All these efforts pay off: It brings me to 29.968x in Aug. 12

Performance Reports on my local machines

Flat profile of classifying 1200 images

1
2
3
4
5
6
7
8
9
10
11
12
13
 flat  flat%   sum%        cum   cum%
1.15s 64.97% 64.97% 1.16s 65.54% _conv_forward
0.22s 12.43% 77.40% 0.22s 12.43% __platform_bzero$VARIANT$Haswell
0.19s 10.73% 88.14% 0.19s 10.73% _swtch_pri
0.07s 3.95% 92.09% 1.43s 80.79% [libomp.dylib]
0.04s 2.26% 94.35% 0.04s 2.26% _posix_madvise
0.03s 1.69% 96.05% 0.03s 1.69% _read$NOCANCEL
0.02s 1.13% 97.18% 0.02s 1.13% _pool_forward
0.01s 0.56% 97.74% 1s 56.50% _.omp_outlined.
0.01s 0.56% 98.31% 0.01s 0.56% __kernelrpc_mach_vm_deallocate_trap
0.01s 0.56% 98.87% 0.04s 2.26% _free_small
0.01s 0.56% 99.44% 0.01s 0.56% _lseek
0.01s 0.56% 100% 0.01s 0.56% _relu_forward

The other forward operation has been optimized for memory access. _conv_forward, __platform_bzero$VARIANT$Haswell(zero-filling the memory), _swtch_pri(macOS libsystem_kernel calls) are the top-3 computing intensive calls.

Comparison to baseline: classifying 2400 images

1
2
3
4
5
6
7
8
9
10
11
12
13
14
15
16
./benchmark benchmark 2400
RUNNING BENCHMARK ON 2400 PICTURES...
Making network...
Loading batches...
Loading input batch 0...
Running classification...
79.083333% accuracy
820224 microseconds
./benchmark_baseline benchmark 2400
RUNNING BENCHMARK ON 2400 PICTURES...
Making network...
Loading batches...
Loading input batch 0...
Running classification...
79.083333% accuracy
36103328 microseconds

When comparing more than 1200 images, the thread overhead is ammortized and we could get a better speed up to 40x.

Summary

Performance programming is like collaborating with the compiler: you want to feed more facts into compiler so that it can help you get rid of superfluous memory operations.

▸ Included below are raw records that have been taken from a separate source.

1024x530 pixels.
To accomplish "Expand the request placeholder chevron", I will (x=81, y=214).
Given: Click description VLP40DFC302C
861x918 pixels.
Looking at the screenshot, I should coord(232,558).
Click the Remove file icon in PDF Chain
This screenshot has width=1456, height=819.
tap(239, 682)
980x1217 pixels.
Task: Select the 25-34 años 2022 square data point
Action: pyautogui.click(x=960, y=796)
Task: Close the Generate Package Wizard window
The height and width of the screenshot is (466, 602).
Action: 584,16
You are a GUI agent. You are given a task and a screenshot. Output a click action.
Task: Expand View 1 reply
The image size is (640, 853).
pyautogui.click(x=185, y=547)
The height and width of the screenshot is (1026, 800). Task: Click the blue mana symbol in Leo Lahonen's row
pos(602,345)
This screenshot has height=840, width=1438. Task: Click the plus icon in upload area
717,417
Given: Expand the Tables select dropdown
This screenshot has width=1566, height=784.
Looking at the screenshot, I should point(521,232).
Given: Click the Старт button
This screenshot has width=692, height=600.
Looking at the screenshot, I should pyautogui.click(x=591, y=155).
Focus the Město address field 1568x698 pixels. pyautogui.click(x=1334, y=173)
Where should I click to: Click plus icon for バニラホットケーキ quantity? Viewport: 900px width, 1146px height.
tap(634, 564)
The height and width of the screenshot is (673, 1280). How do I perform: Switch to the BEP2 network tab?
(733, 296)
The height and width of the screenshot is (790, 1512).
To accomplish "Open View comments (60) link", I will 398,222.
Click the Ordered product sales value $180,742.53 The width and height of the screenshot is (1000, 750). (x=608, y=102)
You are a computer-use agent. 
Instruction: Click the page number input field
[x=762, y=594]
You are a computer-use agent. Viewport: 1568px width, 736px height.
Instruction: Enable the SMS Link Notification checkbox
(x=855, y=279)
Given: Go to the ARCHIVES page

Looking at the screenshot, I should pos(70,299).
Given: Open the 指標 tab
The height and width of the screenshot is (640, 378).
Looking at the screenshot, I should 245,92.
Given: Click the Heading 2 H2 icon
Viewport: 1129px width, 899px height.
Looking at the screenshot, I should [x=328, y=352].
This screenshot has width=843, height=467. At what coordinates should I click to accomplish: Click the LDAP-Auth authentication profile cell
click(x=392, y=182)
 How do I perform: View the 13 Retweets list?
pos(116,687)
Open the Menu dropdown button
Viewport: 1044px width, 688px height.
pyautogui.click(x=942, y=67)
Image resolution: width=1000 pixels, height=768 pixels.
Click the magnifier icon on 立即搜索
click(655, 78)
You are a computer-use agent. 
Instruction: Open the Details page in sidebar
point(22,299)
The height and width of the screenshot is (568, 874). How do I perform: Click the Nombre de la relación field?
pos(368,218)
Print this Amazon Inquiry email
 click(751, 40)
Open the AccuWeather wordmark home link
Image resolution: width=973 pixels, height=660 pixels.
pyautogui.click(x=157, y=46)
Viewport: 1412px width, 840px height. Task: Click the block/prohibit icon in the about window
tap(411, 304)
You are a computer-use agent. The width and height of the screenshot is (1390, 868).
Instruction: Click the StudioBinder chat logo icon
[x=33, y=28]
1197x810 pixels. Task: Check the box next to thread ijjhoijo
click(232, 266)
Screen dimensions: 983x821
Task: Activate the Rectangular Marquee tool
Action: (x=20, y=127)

I learned C ten years ago and only in this project, and the other projects in CS-61C that I feel connections with this so called stone-age language. Its great flexibility and straight-forward memory layout enable various way to utilize the hidden power inside our hardware.

A beard well lathered is half shaved. Always spend some time on your development tools: scaffolds, mnemonics, command + R… Switching context not only gives your brain a break but also keep the fire burning so that you will not be blamed by yourself: I ended up doing no commits in a whole day!

CS 61C is the first course that I have spent so much efforts after I was graduated. I can’t believe I could finish all the projects and homeworks without access to TA and hive machines. It has inspired me a lot and proved to myself my learning abilities. Thank you CS 61C staffs for offering me such a great course and intriguing projects. Thank you my friend Wèi Cōngruì for dicussions on memory layout issues. Thank you University of Waterloo for offering a working environment to a new immigrant like me, for free.